On Sat., October 15, the second annual fishing line and tackle cleanup, sponsored by the Wandering Wildlife Society of the Estes Valley Watershed Coalition, was held at Lake Estes. Twenty-two volunteers combed the lake’s shoreline retrieving fishing line and trash, and, due to the lowered level of the lake, they were also able to walk out into the lakebed and clean the areas near the shore.

The purpose of the cleanup is to prevent injury and death of waterfowl and other birds that become entangled in the line or swallow tackle and lead sinkers attached to the line. Cleaning up the lake area also makes it safer for humans and other animals.
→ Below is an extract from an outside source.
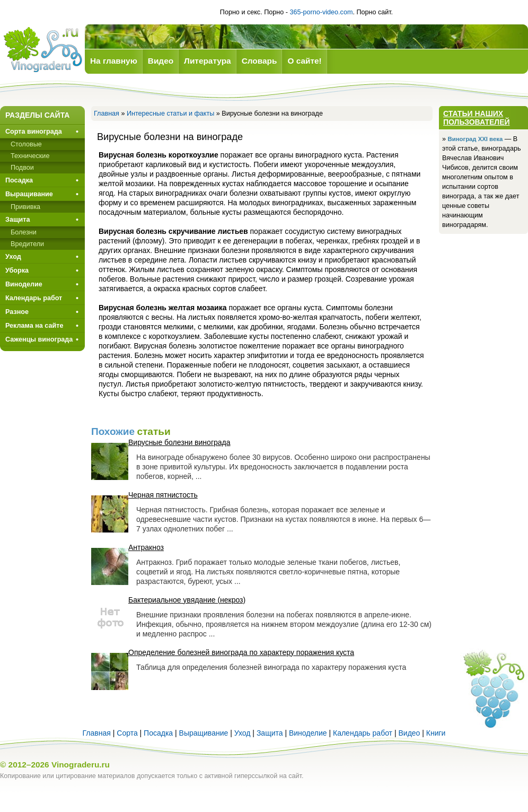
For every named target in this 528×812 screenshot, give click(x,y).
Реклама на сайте (34, 326)
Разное (17, 312)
A large amount of fishing line and tackle was collected. An estimated 200 pounds of trash was also collected. In addition to cans, bottles, plastic bags, and other plastic items, the trash included items such as oars, fishing poles, rope, a tarp, a seat cushion, and even a drone.

One stump had so much fishing line and tackle attached to it that one of the volunteers, Evan Jones, who is a fisherman, took home the bucket he filled from that one stump and inventoried it. In addition to fishing line and hooks, he had retrieved lures, bobbers, flies, and floats, among other tackle. He also had gathered 154 lead sinkers, weighing more than one pound. While lead sinkers are not regulated in Colorado, several states have done so due to the danger they present to waterfowl, eagles, and other birds that die from lead poisoning when they inadvertently swallow the weights while dabbling or diving for food.